Data-driven, cell-specific prediction of nuclear forces and mechanics
Central to the cell mechanosignaling, the nucleus relies on cytoskeletal mechanical input through nuclear envelope adaptor proteins to sense external stimuli and respond by regulating intra-nuclear chromatin organization which determines cell function and fate. The increasing interest in closing the apparent knowledge gap of how nucleus is regulated by mechanical force is hampered by the lack of readily available methods that can estimate nuclear envelope forces without specialized experimental setups.
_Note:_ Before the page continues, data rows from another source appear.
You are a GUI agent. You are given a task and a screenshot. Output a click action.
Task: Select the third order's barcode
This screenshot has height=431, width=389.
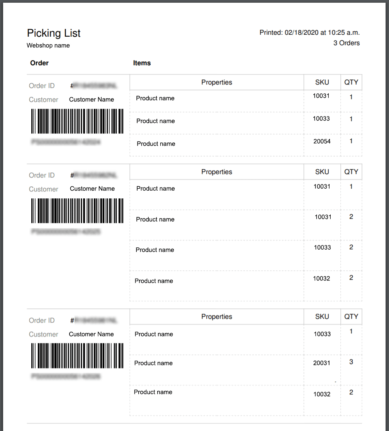tap(77, 355)
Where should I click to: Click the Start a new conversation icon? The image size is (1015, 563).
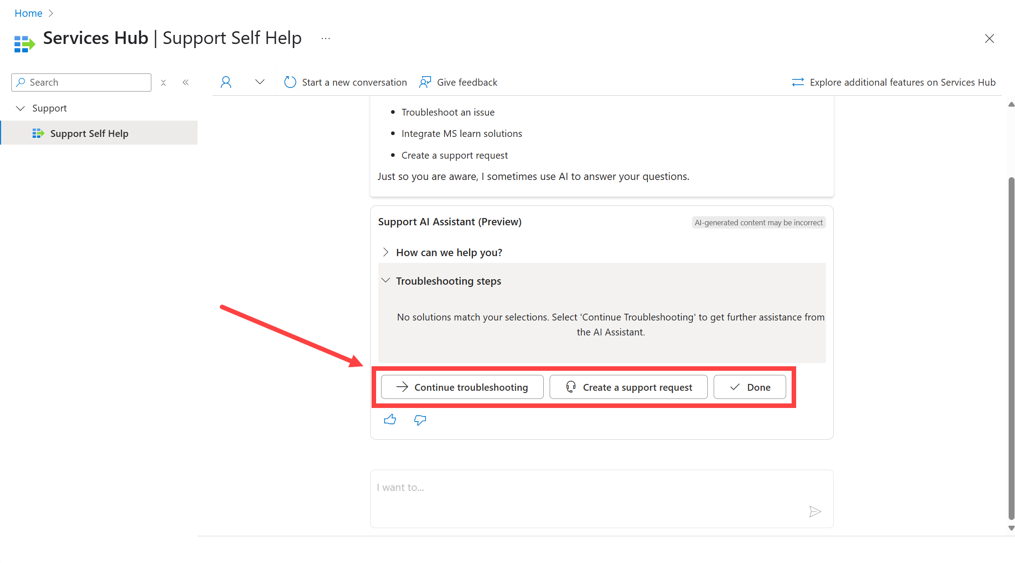click(290, 82)
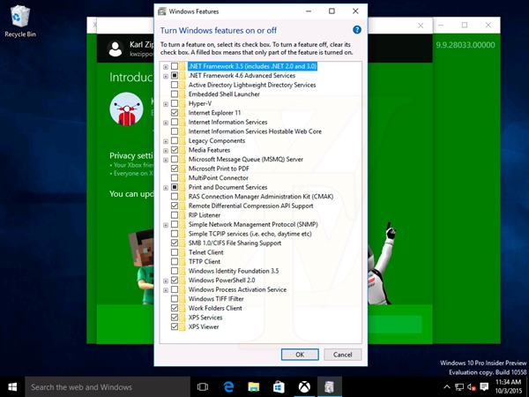Select the Embedded Shell Launcher item

[224, 94]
MAL actively develops models to study nuclear mechanics in living cells and tissues using real time analysis and machine learning.
Engineered bone analogs for studying mechanical regulation
Both astronauts and aging individuals fail to maintain bone mass despite being physically active. To better understand the underlying mechanisms of this dysfunction we use novel bi-phasic bone marrow analogs and computational models to study effects of bone geometry on mechanosignaling of bone cells.
Organoids models for biotechnology research
A new research direction for MAL is the use of cortical organoids for controlling muscle activity. Biological neural networks, like our brains, execute tasks with high efficiency and speed while consuming substantially less power. The US could use such models to expand energy independence, reduce environmental impacts of large-scale AI use, and establish a secure, low-cost alternatives. In parallel, our emerging tools in cortical organoids are also enabling new directions to study neuronal development under microgravity.